**Task details**
Answer these questions using the forum thread about the Mafia in construction below.
(a) According to mdshunk, who is certainly influenced?
(b) Which act does JonM say made the Mafia tax less prevalent?
(c) Besides his driver, how many Staten Island thugs followed the subcontractor that dreamz mentions around the jobsite?

**Document**

++++++

# The Mafia in construction.....



## JumboJack (Aug 14, 2007)

I don't know if I will get a serious answer to this but...I have been curious about this for years.How true are some of the things we see in movies and on TV about the Mafia controling parts of the construction industry..


----------



## mickeyco (May 13, 2006)

What mafia. :whistling





.


----------



## ChainsawCharlie (Jan 16, 2008)

There's no such thing as the mafia.


----------



## mdshunk (Mar 13, 2005)

I'm not sure about actually on the jobsite, but vendors are certainly influenced in that manner.


----------



## RKRHOMES.com (Sep 22, 2008)

I would tell you...but then I'd hafta kill ya! JK


----------



## Splinter (Apr 5, 2005)

Nope, I never saw guys show up with brown bags full of cash on a job... Nuh-uh... And the guys that owned the carting company that would pick up our residential garbage never got shot.. They tripped and landed on some random bullets. :whistling


----------



## MALCO.New.York (Feb 27, 2008)

There is no such organization. Never was. Any questions?


----------



## woodtradesman (Apr 23, 2008)

mdshunk said:


> I'm not sure about actually on the jobsite, but vendors are certainly influenced in that manner.



So true :laughing:


----------



## JonM (Nov 1, 2007)

Mafia tax on concrete, trash hauling and labor...is that what you are referring to?,,,It's all true...Not as prevalent now a days since the RICO ACT was legislated...but it's still with us. :thumbsup:


----------



## MALCO.New.York (Feb 27, 2008)

JonM said:


> Mafia tax on concrete, trash hauling and labor...is that what you are referring to?,,,It's all true...Not as prevalent now a days since the RICO ACT was legislated...but it's still with us. :thumbsup:



You must have some confusion here. There is not, was not and can never be a Syndicate called The Mafia.


----------



## dreamz (Apr 5, 2008)

lol..this thread reminds me of the sub contractor I had that had his driver and 3 little Staten Island thugs following him around the jobsite. You may not call them Mafia, but what they do is pretty shady.


----------



## JonM (Nov 1, 2007)

MALCO.New.York said:


> You must have some confusion here. There is not, was not and can never be a Syndicate called The Mafia.



Yep...and the Cow Jumped Over The Moon too......:laughing:


----------



## LNG24 (Oct 30, 2005)

++++++

[Collected data entries]
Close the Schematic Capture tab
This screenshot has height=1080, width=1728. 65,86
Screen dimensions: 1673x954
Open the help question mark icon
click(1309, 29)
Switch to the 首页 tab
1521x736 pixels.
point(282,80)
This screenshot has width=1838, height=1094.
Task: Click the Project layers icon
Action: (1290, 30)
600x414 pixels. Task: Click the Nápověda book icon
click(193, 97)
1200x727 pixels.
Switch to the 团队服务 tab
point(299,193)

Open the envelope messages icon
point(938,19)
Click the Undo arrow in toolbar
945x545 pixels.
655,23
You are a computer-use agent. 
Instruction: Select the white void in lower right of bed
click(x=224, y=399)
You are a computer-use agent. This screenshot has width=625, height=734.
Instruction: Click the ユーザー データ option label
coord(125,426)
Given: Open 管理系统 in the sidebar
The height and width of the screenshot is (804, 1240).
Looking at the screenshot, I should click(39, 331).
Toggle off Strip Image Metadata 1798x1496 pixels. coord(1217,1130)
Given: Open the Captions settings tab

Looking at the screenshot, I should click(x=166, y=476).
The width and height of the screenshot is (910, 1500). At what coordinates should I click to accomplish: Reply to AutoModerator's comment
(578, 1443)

++++++

**Exercise result**
(a) Vendors
(b) The RICO Act
(c) Three